Dans l’ombre des constructions monumentales de Libreville, une crise insidieuse frappe les ouvriers travaillant sur la voie de contournement reliant Okala, Mikolongo et Alibadeng dans le premier arrondissement de la ville de Libreville, capitale gabonaise. Ces travailleurs, engagés dans un chantier crucial, subissent des retards de paiement récurrents de leurs salaires. Cette situation met en péril non seulement leur quotidien, mais également celui de leurs familles, exposées à des menaces d’expulsion et à une précarité grandissante.
Malgré un labeur acharné, ces ouvriers peinent à subvenir à leurs besoins essentiels, tandis que les dirigeants de l’entreprise semblent jouir d’un confort inébranlable. Cette disparité accentue le sentiment de mépris et d’injustice ressenti par les travailleurs.

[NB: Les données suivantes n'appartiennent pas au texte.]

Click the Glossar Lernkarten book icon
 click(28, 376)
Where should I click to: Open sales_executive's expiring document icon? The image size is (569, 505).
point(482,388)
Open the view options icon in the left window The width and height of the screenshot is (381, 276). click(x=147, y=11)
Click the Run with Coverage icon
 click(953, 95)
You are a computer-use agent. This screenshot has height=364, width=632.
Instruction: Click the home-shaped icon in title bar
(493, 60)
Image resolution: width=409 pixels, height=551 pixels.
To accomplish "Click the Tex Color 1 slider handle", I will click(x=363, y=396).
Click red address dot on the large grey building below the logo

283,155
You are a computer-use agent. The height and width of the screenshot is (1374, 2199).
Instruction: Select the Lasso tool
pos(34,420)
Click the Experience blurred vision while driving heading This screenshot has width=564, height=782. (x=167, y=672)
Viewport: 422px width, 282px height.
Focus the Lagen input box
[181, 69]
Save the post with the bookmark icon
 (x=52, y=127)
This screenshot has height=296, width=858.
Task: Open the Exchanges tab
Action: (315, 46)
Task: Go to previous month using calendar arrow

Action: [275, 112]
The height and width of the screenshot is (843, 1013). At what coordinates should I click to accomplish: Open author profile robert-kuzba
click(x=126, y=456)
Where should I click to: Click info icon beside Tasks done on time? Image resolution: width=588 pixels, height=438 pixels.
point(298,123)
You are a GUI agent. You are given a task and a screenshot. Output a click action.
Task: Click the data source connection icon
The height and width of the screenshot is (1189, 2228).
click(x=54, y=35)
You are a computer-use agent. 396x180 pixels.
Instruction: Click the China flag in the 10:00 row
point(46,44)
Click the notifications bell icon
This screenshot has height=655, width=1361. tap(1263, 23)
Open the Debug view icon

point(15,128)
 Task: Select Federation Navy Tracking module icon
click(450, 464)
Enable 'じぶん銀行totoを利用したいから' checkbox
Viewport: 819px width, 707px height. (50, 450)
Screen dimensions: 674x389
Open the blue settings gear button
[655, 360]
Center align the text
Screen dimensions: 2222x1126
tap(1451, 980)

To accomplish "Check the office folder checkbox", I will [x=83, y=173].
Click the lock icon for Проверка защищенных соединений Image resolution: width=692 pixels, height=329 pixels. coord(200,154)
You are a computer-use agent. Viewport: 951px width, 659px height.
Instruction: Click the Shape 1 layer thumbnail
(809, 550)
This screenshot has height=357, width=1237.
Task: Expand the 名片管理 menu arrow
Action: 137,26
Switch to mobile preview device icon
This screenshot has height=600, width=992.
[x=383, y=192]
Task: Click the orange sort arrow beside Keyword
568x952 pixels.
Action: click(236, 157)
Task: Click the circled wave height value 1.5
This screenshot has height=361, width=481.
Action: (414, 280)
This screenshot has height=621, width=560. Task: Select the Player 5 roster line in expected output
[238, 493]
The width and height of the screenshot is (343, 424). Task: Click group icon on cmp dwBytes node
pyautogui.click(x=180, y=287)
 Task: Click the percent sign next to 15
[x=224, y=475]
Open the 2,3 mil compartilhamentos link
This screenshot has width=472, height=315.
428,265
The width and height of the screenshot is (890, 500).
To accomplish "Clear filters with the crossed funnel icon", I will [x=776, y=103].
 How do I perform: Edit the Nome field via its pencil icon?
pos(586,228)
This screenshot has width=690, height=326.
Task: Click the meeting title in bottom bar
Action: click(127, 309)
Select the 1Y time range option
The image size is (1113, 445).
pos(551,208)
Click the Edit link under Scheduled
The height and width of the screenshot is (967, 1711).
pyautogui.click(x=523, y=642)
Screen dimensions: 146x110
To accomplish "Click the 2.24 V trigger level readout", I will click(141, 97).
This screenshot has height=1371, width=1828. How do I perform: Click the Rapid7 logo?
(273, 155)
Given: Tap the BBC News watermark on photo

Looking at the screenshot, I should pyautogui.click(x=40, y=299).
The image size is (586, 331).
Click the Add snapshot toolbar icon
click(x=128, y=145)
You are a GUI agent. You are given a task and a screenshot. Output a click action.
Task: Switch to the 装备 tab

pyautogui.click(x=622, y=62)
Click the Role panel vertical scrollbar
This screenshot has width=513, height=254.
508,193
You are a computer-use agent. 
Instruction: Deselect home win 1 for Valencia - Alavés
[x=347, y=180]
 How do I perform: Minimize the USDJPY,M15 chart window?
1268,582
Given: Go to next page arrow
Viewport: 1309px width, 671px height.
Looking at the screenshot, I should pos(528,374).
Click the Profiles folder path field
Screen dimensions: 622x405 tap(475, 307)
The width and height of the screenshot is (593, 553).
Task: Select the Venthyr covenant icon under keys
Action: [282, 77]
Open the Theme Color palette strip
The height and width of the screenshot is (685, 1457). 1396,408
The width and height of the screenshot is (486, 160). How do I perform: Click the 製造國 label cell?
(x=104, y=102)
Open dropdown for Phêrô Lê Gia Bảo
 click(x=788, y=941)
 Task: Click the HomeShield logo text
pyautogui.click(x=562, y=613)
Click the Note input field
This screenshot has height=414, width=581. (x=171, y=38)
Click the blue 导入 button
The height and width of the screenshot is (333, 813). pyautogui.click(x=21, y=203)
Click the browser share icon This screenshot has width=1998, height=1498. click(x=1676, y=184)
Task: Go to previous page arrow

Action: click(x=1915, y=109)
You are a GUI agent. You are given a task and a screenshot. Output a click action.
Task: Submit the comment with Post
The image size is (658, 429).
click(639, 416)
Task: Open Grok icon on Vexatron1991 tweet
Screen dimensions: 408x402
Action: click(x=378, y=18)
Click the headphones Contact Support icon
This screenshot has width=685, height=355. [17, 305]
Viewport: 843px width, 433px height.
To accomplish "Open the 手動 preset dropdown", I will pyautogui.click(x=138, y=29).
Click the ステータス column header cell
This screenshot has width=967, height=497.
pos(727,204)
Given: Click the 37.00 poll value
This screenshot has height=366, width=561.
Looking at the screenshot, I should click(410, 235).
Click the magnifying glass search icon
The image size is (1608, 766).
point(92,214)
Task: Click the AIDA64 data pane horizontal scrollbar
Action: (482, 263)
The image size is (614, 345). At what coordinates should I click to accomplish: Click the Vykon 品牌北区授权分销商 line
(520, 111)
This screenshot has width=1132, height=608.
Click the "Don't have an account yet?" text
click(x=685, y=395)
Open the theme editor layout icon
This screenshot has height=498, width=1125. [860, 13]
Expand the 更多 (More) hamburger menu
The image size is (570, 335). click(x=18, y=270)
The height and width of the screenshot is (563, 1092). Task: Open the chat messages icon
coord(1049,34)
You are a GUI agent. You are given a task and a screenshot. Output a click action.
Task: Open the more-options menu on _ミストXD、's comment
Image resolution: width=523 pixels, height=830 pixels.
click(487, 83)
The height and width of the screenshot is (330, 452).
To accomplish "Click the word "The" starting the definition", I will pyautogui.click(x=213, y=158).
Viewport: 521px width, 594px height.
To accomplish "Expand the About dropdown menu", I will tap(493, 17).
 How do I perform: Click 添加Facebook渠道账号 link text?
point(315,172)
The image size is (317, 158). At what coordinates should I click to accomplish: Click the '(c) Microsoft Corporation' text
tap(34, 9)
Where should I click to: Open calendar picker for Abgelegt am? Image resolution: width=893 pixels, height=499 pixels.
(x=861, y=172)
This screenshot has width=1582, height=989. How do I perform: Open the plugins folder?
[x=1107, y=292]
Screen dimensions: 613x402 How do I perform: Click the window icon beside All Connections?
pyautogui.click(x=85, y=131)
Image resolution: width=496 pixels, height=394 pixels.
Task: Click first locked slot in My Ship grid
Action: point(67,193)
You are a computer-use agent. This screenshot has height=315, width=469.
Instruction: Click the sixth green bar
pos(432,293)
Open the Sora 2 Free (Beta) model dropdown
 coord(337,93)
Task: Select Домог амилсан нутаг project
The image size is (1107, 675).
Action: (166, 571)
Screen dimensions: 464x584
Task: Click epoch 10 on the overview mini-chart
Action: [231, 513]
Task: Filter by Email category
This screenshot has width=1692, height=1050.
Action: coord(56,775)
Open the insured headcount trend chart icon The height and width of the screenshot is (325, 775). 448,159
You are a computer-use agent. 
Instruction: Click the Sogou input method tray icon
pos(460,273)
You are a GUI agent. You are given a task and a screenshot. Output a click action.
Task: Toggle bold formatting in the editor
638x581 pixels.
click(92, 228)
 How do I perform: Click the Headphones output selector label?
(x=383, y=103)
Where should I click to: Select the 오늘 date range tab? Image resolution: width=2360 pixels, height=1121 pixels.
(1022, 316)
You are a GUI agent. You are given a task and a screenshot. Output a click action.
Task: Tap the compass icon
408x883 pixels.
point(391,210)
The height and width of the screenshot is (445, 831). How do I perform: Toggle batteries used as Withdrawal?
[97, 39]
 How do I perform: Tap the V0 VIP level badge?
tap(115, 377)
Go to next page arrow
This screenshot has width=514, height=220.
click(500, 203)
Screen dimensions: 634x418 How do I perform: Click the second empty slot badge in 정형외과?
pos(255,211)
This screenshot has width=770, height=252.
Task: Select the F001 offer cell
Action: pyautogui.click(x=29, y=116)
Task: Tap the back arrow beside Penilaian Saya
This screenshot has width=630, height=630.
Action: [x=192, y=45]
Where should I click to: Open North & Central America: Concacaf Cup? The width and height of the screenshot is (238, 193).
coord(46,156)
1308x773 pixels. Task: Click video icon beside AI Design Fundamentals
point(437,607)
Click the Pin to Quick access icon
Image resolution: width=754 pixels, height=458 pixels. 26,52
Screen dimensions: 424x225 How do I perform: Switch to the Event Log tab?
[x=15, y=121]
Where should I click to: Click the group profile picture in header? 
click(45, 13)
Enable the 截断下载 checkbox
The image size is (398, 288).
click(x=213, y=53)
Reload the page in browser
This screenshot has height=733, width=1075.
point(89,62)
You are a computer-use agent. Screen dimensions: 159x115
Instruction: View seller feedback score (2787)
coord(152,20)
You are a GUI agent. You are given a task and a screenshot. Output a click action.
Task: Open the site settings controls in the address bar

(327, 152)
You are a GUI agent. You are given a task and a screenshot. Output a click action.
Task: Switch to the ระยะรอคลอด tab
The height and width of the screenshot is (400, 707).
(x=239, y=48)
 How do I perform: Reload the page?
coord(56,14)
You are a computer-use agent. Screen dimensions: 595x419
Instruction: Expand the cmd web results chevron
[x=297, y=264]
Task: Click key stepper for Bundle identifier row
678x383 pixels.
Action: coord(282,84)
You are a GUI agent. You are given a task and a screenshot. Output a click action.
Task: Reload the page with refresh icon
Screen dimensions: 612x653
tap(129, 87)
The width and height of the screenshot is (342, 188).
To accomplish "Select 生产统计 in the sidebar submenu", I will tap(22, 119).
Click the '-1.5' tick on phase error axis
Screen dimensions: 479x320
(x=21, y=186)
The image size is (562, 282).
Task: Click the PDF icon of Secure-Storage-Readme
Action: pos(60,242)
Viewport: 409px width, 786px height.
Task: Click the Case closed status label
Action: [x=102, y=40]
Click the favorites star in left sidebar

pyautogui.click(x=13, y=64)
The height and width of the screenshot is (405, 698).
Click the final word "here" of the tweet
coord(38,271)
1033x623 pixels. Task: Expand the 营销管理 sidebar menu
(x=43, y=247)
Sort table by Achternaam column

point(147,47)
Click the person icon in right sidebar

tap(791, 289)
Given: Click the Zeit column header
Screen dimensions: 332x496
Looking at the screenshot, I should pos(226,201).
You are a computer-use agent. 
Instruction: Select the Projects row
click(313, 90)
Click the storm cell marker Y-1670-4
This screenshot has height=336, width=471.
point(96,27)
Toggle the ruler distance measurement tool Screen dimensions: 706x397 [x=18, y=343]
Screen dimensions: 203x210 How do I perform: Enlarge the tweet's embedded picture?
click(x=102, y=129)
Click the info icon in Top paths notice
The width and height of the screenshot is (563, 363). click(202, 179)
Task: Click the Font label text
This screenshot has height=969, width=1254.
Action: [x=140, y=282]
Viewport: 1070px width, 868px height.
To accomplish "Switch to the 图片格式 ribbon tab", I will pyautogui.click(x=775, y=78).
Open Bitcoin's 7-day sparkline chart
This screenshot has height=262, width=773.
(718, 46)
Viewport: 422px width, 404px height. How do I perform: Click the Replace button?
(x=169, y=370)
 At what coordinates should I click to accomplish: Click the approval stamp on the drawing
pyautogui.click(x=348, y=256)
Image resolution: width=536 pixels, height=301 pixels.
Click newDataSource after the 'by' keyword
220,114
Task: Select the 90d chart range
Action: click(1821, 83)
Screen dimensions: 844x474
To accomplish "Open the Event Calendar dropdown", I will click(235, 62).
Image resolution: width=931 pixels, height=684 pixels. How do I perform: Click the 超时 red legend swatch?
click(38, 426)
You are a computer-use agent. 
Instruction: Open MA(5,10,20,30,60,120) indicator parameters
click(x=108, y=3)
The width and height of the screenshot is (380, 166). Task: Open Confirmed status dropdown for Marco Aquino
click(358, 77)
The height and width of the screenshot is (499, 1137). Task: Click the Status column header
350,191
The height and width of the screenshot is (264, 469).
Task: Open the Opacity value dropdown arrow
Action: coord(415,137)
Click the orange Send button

En réponse, ils ont instauré un service minimum, réduisant leur journée de travail de 7 heures à 18 heures 30 à des horaires moins exténuants, de 7 heures à 16 heures, en raison des insuffisances financières.
Les difficultés de paiement émanent principalement du sous-traitant GSEZ AIRPORT, incapable d’honorer ses engagements financiers, plaçant ainsi environ 220 employés sous la menace imminente d’un licenciement économique. Ce risque se profile dans un contexte de chômage élevé où les autorités s’efforcent de stabiliser l’emploi en intégrant davantage de jeunes Gabonais dans la fonction publique. Cependant, l’inaction de cette société sous-traitante semble contrecarrer les efforts nationaux, plongeant les familles des ouvriers de cette voie de contournement de l’aéroport de Libreville dans une incertitude dévastatrice.
Les travailleurs dénoncent également des violations flagrantes du code du travail. Lors de discussions avec le ministre du Travail, Solange Nguiakie, il a été révélé que leurs contrats de travail étaient falsifiés.
Ainsi, depuis plus de deux ans, ces ouvriers de la voie de contournement de Libreville exercent sans aucune sécurité juridique. Les tentatives des journalistes de Gabon 1ère pour obtenir des explications de la part des dirigeants de l’entreprise se sont heurtées à un silence obstiné, ajoutant à l’opacité de la situation.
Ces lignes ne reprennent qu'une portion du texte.